WHAT TO DO:
1 – According to the passage on hostile patients, why should a therapist be cautious about self-disclosing to a hostile patient? Answer in one to three sentences.
2 – Reproduce the passage on hostile patients word for word, between "It can be worded" and "anything you say.", inclusive.

TEXT PROVIDED:
===============

It can be worded as, "Do you ever get drunk," "Do
you go to bars," "What do you do for fun," and so
on. The word fun usually translates as intoxication.
Whatever the guise, the patient is searching for negative material
on you. If you decide to self-disclose to a hostile patient,
remember that the patient is not bound by confidentiality. You,
the therapist or counsellor, must keep patient information
confidential. But the patient can repeat, quote or misquote
anything you say.
Finally, we
encounter the patient who says, "You're just here to make
money." This is insulting. The easiest way to respond is
to make a joke out of it. When a patient throws this one at me,
I just agree and say with a spark of humor, "Yeah, that's why
I became a social worker--to get rich." In group therapy
sessions, this response gets a good laugh from the other patients.
They all know that we do not make much money. The matter is
settled without further fuss, and the session moves on to more
productive discussion.

===============

Items from a dataset:
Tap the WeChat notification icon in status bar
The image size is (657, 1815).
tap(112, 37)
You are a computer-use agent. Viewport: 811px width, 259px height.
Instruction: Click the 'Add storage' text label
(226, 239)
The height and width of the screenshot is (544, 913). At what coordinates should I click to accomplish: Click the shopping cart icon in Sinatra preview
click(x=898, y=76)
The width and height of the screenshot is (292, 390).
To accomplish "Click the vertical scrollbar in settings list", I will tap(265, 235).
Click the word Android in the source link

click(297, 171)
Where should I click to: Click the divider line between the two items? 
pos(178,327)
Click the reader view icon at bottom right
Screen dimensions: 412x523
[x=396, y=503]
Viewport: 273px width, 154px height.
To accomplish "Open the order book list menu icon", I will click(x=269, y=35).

===============

ANSWERS PER TASK:
1 – The therapist must keep patient information confidential, but the patient has no such obligation. The patient can repeat, quote or misquote anything the therapist says.

2 –
It can be worded as, "Do you ever get drunk," "Do
you go to bars," "What do you do for fun," and so
on. The word fun usually translates as intoxication.
Whatever the guise, the patient is searching for negative material
on you. If you decide to self-disclose to a hostile patient,
remember that the patient is not bound by confidentiality. You,
the therapist or counsellor, must keep patient information
confidential. But the patient can repeat, quote or misquote
anything you say.